GeorgeOfTheRF picture GeorgeOfTheRF · Jun 19, 2017 · Viewed 104k times · Source
import numpy as np

df = spark.createDataFrame(
    [(1, 1, None), (1, 2, float(5)), (1, 3, np.nan), (1, 4, None), (1, 5, float(10)), (1, 6, float('nan')), (1, 6, float('nan'))],
    ('session', "timestamp1", "id2"))

Expected output

dataframe with count of nan/null for each column

Note: The previous questions I found in stack overflow only checks for null & not nan. Thats why i have created a new question.
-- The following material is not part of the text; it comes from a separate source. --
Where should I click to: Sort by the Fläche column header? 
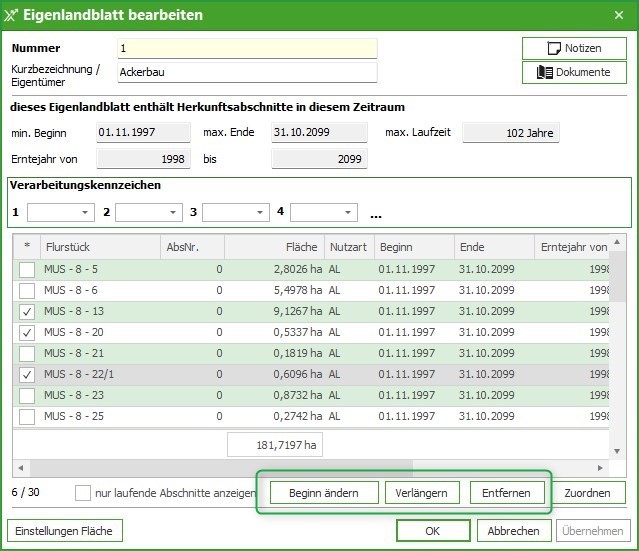point(273,247)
I know i can use isnull() function in spark to find number of Null values in Spark column but how to find Nan values in Spark dataframe?

Answer

user8183279 picture user8183279 · Jun 19, 2017

You can use method shown here and replace isNull with isnan:

from pyspark.sql.functions import isnan, when, count, col

df.select([count(when(isnan(c), c)).alias(c) for c in df.columns]).show()
+-------+----------+---+
|session|timestamp1|id2|
+-------+----------+---+
|      0|         0|  3|
+-------+----------+---+

or

df.select([count(when(isnan(c) | col(c).isNull(), c)).alias(c) for c in df.columns]).show()
+-------+----------+---+
|session|timestamp1|id2|
+-------+----------+---+
|      0|         0|  5|
+-------+----------+---+